Saat itu 10 Januari tahun 2002. Rumah kecil nan sederhana tanpa halaman seolah tak sanggup lagi menampung para pelayat yang terus berdatangan sejak siang. Lintas usia, lintas tempat dan lintas profesi mereka silih berganti berdatangan. Mulai anak anak, pemuda , orang tua sampai yang lanjut usia dari berbagai kampung dan latar belakang pekerjaan terus berdatangan dengan maksud bertakziah menghormati jenazah orang yang mereka cintai. Tepat jam 14.30 setelah jenazah dimandikan dan selesai dikafani, orang orang berebut ingin mengusung pasaran (keranda/alat untuk membawa jenazah) ke mushola terdekat. Demikian pula prosesi shalat jenazah. Karena terlalu banyaknya massa yang ingin shalat jenazah, akhirnya diatur sampai tiga puluh shift lebih shalat berjamaah yang dilakukan secara bergantian. Baru kali ini mushala sederhana di kampung yang dikesankan kumuh itu menampung dan melayani banyaknya jemaah. Gema takbir dan tahlil menggema, bergemuruh memecah suasana kampung yang biasanya sepi dan menyeruak menggetarkan perasaan siapapun yang datang dalam prosesi itu.

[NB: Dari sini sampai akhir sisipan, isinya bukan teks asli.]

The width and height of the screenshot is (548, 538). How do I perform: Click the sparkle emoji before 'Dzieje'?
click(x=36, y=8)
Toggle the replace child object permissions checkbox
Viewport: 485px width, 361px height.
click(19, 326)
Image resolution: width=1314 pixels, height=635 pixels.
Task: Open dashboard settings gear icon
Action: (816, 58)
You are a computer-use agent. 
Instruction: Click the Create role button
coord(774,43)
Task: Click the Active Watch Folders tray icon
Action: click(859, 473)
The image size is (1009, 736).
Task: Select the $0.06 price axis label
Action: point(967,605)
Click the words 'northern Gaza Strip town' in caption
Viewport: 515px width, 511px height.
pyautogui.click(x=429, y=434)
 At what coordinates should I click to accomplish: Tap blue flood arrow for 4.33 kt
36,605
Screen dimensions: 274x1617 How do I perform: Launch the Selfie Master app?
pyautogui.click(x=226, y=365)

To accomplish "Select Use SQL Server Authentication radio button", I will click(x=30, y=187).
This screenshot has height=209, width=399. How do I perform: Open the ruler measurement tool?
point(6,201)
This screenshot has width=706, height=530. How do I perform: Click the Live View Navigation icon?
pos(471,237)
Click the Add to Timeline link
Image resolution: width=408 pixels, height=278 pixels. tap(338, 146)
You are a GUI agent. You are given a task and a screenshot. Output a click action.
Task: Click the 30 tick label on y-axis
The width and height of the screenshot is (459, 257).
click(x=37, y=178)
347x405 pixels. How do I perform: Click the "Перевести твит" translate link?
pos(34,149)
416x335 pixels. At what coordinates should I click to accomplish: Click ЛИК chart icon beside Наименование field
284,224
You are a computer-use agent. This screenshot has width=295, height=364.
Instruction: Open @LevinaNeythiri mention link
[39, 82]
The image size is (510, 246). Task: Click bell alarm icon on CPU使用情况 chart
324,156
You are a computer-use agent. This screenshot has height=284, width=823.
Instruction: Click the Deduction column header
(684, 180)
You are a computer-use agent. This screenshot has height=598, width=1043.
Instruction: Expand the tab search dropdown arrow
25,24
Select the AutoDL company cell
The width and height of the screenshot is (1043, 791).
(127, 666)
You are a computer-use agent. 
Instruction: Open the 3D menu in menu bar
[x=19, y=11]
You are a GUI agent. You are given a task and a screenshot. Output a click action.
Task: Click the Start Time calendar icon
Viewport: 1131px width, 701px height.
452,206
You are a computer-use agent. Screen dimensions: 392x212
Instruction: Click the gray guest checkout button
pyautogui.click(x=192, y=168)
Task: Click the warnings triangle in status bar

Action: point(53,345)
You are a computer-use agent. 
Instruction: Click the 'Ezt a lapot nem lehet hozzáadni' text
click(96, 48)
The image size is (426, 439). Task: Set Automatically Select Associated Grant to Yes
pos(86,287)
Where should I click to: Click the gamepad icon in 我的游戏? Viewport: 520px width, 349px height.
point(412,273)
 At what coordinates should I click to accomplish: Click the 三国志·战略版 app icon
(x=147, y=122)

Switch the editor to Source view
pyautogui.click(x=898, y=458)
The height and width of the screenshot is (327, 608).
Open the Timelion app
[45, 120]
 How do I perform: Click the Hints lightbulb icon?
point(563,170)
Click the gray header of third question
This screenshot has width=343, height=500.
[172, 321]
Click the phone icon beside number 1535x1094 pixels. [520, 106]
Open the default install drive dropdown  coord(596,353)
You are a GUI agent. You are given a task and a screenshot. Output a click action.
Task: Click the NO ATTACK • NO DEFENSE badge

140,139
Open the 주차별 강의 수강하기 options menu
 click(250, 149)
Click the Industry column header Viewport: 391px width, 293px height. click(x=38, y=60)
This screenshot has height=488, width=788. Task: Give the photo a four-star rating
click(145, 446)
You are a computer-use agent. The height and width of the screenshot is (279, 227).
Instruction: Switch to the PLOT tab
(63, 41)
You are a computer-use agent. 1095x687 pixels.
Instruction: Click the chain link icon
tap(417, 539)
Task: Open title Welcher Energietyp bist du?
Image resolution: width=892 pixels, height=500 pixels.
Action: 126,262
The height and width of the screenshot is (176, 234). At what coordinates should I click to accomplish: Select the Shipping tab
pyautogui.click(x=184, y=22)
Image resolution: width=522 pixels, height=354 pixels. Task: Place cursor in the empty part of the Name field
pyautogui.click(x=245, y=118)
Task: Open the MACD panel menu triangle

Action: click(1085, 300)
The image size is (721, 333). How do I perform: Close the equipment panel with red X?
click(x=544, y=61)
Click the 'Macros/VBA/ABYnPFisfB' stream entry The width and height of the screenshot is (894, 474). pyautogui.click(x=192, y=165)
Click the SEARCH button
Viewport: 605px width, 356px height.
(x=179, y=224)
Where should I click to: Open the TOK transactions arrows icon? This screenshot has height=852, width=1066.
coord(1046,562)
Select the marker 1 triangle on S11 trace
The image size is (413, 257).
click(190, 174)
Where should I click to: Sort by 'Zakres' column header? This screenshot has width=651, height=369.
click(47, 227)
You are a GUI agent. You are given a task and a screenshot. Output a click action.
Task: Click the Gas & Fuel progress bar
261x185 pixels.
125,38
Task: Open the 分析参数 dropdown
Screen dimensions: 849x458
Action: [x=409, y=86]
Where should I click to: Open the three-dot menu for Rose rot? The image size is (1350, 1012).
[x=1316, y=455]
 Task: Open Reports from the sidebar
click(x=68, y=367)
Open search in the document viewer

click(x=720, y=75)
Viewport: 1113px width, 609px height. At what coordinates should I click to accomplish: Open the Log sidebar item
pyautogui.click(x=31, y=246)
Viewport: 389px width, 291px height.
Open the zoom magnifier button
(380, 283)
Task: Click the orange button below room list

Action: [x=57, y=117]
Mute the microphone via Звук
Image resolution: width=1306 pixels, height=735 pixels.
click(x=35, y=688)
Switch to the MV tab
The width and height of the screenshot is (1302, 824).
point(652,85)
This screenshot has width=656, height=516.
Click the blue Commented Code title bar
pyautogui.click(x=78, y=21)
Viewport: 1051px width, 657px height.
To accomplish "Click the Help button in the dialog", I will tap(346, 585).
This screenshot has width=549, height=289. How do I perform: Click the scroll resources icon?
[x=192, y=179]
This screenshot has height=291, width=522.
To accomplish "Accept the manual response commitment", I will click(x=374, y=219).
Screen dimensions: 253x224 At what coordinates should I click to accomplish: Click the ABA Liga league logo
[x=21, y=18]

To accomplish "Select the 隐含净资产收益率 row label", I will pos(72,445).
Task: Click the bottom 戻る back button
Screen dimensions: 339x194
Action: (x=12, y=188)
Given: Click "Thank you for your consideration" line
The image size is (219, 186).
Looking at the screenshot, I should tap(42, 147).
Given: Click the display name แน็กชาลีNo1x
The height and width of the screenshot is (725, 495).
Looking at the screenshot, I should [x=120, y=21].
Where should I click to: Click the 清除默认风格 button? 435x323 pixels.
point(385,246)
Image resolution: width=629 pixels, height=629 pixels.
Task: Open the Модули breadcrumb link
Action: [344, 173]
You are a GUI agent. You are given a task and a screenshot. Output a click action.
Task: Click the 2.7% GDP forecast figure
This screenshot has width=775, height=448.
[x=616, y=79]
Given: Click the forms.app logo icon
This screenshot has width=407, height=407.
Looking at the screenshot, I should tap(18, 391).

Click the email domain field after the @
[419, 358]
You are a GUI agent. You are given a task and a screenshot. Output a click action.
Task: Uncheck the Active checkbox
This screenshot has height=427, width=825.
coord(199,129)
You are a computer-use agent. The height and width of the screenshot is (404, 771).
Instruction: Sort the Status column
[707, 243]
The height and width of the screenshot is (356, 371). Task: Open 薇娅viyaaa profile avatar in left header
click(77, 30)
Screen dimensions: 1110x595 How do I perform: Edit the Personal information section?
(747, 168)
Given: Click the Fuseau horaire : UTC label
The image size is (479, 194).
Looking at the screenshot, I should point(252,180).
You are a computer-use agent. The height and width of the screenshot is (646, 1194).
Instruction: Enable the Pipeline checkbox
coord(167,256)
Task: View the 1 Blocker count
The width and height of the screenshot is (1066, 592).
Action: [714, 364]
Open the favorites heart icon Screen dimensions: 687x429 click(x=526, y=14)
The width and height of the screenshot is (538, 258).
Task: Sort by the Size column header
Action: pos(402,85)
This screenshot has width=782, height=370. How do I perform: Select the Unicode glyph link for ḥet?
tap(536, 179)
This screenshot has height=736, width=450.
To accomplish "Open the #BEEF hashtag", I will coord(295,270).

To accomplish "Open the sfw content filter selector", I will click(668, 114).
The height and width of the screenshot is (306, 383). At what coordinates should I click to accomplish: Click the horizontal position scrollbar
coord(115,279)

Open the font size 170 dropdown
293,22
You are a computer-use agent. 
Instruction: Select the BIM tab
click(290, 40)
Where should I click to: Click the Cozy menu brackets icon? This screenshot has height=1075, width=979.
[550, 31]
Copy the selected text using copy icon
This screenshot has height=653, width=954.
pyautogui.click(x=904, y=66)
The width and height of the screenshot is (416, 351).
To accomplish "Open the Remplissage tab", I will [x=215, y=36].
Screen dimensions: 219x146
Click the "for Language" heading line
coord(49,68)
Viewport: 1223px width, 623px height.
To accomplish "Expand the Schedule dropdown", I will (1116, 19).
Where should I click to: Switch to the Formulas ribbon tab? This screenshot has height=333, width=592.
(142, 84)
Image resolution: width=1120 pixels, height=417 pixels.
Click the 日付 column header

Siapakah gerangan yang wafat itu? Pejabat tinggikah? Atau orang kaya yang populer dan banyak pengikut? Ataukah ulama besar? Ternyata bukan. Dia adalah Pak Marzuki, warga biasa, tukang nasi uduk. Orang orang di kampung itu biasa memanggilnya dengan panggilan pak Ajuk atau Bah Ajuk. Tiap pagi sampai jam sembilan dia mangkal jualan nasi uduk di samping pos ronda melayani masyarakat kampung itu yang kebanyakan kaum tidak berpunya (dhuafa) atau siapapun yang ingin sarapan pagi secara murah tapi menyehatkan. Murah? Ya, saat itu ketika terjadi krisis finansial yang luar biasa dahsyat, dimana harga harga makanan dan kebutuhan pokok lainnya melambung tinggi, pak Ajuk justru menjual paket nasi uduknya seharga seribu lima ratus rupiah per porsi. Paket satu porsi itu berisikan satu bungkus nasi uduk yang sudah dibumbui dan dilengkapi goreng bawang dan irisan telur goreng serta kuah sambal, ditambah dua buah tempe goreng bertepung dan tiga tusuk cungkring (sejenis sate terbuat dari kulit sapi atau kerbau) kalau senang dengan kerupuk pak Ajuk menawarkan kerupuk yang sudah dibungkus plastik sebagai bonus tambahan.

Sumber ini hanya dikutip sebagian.